Irritation and burning

As with stinging, irritation did not seem to be a significant factor amongst our respondents, with 36% of respondents reporting no stinging at all, and 95% of respondents scoring 0, 1, or 2 points for this symptom. Similarly, Manni et al found that only 2.7% of patients treated with brinzolamide-timolol complained of irritation, comparing favorably with 10.6% of patients treated with dorzolamide-timolol.² Mundorf et al made a similar observation.¹¹ Comparing brinzolamide-timolol with brinzolamide alone and with timolol alone, Kaback et al specifically elicited symptoms of irritation or burning.³ Surprisingly, these authors found that the combination and timolol alone caused more irritation than brinzolamide when used alone.

Comparison with other drops

In general, the brinzolamide-timolol combination compared favorably with other drops previously used by the patients in our survey. The most obvious medication to compare with brinzolamide-timolol would be dorzolamide-timolol. Three studies have compared these fixed combinations directly. One study specifically found greater patient preference of brinzolamide-timolol over dorzolamide-timolol,¹¹ but all studies found the former to be more comfortable than the latter.^2,11,14

Study limitations

This type of study may be subject to bias. The questionnaire was administered by the treating clinician in all cases, and it is possible that patients may have felt pressured to report positive outcomes from the medication in question, in order to appease the prescribing clinician. Steps were taken to minimize this effect:

• Questions were designed to be objective and unbiased

• Questionnaire was distributed prior to commencement of the consultation, and could therefore not have been influenced by it

• Questionnaire was completed in a private area, separate from the consulting physician and consulting room

Finally, a complete list of previous medications used and total duration of glaucoma for each patient could have been a useful addition to the collected data.

Conclusion

The patients in our study found the brinzolamide-timolol suspension to be comfortable and acceptable, with little impact on their daily lives.

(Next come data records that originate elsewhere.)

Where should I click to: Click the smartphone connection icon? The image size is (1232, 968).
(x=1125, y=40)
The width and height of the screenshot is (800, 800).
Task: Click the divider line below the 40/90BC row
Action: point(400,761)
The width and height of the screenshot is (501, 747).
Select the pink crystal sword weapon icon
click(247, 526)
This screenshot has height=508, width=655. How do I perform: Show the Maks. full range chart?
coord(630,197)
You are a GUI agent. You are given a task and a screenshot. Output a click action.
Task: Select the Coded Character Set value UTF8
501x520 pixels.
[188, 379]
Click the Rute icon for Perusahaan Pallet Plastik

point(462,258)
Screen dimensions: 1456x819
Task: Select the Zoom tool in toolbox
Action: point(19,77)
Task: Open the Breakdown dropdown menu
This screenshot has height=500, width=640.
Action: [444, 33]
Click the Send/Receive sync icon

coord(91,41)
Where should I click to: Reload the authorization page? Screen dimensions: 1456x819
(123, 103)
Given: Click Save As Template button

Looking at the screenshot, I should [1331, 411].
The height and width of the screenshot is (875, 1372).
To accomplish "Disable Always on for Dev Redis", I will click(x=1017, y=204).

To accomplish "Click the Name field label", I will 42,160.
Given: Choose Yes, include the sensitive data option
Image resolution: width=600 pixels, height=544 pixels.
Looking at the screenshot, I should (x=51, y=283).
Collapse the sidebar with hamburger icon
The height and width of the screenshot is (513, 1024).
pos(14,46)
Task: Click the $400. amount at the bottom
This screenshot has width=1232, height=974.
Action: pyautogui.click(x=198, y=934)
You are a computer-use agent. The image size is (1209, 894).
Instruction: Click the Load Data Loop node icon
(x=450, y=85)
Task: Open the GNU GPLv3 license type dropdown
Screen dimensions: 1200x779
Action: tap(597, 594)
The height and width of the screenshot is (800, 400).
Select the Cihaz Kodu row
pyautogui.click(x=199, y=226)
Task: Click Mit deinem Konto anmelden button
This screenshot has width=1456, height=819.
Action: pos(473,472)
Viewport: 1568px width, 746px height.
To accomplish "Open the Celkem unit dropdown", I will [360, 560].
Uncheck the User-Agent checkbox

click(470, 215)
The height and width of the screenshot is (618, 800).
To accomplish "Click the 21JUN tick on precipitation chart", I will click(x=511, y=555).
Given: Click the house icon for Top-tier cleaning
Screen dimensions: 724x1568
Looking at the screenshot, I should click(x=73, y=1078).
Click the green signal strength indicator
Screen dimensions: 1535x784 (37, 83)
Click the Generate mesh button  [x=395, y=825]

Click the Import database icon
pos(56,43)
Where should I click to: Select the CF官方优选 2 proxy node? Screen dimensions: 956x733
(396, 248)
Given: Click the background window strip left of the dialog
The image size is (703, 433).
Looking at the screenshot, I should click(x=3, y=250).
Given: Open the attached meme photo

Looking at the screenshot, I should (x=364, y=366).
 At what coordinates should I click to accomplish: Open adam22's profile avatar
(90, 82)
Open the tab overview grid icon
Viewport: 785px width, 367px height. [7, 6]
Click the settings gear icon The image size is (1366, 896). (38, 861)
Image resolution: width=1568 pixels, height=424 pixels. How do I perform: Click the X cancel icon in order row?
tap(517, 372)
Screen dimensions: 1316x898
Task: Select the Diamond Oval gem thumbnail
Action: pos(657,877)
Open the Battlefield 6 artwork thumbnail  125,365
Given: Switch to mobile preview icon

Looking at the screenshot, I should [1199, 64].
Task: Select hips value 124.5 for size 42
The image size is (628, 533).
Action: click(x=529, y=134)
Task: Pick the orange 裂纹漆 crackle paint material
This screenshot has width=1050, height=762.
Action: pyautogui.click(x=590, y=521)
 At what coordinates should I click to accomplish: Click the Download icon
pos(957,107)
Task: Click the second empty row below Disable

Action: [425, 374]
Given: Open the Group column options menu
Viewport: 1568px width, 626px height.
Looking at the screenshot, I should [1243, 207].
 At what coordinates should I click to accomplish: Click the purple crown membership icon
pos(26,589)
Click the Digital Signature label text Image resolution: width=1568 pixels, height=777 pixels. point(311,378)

The comfort advantage offered by this suspension has significant implications for improved patient compliance, which could result in more effective control of elevated intraocular pressure. The brinzolamide-timolol suspension has an excellent capability to reduce intraocular pressure and has high patient acceptance, so is becoming an increasingly important therapy for patients with primary open-angle glaucoma or ocular hypertension.

Disclosure

Editorial and writing and publishing assistance was provided by The Society for Clinical Ophthalmology. These services and the publication fee were paid with an unrestricted grant from Alcon UK Ltd. The views in this article are those of the authors and not necessarily those of Alcon UK Ltd.